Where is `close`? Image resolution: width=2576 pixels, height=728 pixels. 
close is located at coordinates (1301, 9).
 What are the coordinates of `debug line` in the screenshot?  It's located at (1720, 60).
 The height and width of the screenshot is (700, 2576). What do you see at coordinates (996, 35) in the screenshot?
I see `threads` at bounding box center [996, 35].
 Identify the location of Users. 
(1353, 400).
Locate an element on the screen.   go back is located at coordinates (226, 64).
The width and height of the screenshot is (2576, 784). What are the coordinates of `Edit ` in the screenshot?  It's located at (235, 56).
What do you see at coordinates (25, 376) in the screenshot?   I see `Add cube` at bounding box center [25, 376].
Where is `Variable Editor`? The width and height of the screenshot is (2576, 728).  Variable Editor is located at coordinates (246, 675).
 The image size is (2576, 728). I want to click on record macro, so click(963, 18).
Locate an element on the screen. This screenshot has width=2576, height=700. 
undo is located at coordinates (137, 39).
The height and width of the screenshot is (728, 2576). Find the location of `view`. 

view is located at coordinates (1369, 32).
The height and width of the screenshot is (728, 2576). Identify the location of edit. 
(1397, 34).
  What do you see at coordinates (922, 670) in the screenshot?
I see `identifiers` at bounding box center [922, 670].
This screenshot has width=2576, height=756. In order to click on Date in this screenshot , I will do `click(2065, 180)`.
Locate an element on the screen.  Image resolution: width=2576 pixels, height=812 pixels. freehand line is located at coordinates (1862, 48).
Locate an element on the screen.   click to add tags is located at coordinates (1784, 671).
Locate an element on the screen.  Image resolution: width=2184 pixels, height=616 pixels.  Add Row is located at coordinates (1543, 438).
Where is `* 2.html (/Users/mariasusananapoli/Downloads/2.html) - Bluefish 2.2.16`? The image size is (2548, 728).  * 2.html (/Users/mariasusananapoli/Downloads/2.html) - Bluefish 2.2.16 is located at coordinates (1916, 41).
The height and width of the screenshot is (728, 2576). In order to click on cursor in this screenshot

------------------------------

• **OBJECTIVE**
Show each line of the rows above that contains the word "location".

• **ANSWER**
 Identify the location of Users. 
The height and width of the screenshot is (728, 2576). Find the location of `view`. 
The height and width of the screenshot is (728, 2576). Identify the location of edit. 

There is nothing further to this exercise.